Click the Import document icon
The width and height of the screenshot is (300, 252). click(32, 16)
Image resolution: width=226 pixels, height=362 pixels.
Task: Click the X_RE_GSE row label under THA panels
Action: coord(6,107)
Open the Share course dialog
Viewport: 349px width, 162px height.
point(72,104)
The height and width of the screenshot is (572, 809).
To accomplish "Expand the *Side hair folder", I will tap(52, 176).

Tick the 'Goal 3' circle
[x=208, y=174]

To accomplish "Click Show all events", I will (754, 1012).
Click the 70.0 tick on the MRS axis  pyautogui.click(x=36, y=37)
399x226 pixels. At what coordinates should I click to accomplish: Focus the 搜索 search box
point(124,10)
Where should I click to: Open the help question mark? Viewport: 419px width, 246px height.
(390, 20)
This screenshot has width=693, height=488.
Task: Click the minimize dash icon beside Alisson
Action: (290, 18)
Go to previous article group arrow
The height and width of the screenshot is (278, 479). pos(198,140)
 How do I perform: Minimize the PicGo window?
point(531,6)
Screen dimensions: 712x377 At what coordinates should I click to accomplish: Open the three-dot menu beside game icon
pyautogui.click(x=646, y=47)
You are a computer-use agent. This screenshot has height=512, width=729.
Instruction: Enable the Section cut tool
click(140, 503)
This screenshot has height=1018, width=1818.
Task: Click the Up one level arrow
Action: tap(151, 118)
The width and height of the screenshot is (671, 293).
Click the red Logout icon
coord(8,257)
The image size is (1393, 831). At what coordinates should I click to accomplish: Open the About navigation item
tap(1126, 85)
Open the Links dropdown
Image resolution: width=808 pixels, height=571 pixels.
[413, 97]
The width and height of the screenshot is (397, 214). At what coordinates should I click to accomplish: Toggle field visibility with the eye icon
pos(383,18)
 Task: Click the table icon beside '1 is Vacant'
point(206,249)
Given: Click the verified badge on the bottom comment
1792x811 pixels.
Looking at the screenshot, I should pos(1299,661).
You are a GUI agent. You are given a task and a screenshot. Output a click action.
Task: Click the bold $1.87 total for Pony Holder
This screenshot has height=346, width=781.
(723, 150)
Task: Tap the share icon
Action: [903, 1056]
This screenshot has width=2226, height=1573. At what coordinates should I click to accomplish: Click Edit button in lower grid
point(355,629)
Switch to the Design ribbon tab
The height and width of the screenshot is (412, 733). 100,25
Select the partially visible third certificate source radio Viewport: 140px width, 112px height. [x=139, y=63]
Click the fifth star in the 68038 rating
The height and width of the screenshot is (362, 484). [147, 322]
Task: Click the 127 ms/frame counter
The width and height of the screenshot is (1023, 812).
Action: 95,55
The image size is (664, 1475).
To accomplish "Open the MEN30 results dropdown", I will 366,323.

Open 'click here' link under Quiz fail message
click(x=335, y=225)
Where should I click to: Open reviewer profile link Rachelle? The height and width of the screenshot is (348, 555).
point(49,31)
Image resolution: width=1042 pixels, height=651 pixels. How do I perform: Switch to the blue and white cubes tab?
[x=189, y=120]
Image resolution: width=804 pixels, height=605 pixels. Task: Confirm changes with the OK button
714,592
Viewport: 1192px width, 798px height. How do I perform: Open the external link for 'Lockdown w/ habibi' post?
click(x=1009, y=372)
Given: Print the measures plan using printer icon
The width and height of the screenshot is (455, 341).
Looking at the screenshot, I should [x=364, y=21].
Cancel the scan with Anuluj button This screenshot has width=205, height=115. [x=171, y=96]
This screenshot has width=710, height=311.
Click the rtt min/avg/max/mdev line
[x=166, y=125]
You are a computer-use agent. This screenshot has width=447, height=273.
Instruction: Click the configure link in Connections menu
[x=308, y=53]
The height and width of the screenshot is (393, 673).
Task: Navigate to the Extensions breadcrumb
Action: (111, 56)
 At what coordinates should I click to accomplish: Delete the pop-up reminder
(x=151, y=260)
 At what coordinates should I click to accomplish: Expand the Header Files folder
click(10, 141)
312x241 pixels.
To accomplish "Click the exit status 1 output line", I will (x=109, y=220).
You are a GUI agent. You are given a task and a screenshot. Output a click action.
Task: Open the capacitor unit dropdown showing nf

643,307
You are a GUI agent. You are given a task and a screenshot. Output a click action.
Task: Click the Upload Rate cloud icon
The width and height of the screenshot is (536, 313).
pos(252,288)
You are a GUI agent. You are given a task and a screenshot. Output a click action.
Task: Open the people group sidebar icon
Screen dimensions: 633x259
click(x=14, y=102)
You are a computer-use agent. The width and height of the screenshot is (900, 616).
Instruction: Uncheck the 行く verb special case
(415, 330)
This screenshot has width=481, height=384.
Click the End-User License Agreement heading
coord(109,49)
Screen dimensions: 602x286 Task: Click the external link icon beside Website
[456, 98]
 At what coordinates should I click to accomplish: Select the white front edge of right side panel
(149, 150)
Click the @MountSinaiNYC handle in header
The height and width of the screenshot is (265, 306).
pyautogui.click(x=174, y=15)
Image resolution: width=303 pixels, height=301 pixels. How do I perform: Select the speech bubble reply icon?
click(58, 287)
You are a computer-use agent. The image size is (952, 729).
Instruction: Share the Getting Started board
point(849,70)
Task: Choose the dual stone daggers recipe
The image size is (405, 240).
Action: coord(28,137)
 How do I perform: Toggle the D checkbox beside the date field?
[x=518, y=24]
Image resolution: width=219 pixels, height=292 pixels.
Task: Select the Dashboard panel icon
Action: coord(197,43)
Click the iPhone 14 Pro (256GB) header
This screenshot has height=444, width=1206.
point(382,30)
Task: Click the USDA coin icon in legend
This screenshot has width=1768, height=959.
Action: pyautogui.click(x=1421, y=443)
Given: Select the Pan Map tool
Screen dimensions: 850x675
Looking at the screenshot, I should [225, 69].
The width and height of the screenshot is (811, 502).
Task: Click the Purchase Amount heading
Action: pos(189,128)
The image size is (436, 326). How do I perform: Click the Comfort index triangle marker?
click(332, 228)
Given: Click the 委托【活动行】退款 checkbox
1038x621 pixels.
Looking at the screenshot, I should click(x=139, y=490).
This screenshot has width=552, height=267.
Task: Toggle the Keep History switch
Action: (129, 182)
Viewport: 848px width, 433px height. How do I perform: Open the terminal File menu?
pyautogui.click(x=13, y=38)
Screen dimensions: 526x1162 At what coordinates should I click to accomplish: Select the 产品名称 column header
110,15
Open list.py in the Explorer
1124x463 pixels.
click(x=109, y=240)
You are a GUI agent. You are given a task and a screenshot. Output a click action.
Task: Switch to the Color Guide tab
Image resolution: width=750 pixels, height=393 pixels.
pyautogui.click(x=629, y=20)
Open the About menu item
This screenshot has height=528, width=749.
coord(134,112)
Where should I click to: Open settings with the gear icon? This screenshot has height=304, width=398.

Given problem: Select every line of the records that contains the word "what".

Task answer:
399x226 pixels. At what coordinates should I click to accomplish: Focus the 搜索 search box
Screen dimensions: 712x377 At what coordinates should I click to accomplish: Open the three-dot menu beside game icon
The image size is (1393, 831). At what coordinates should I click to accomplish: Open the About navigation item
The width and height of the screenshot is (397, 214). At what coordinates should I click to accomplish: Toggle field visibility with the eye icon
This screenshot has width=2226, height=1573. At what coordinates should I click to accomplish: Click Edit button in lower grid
 At what coordinates should I click to accomplish: Delete the pop-up reminder
 At what coordinates should I click to accomplish: Expand the Header Files folder
 At what coordinates should I click to accomplish: Select the white front edge of right side panel
Screen dimensions: 526x1162 At what coordinates should I click to accomplish: Select the 产品名称 column header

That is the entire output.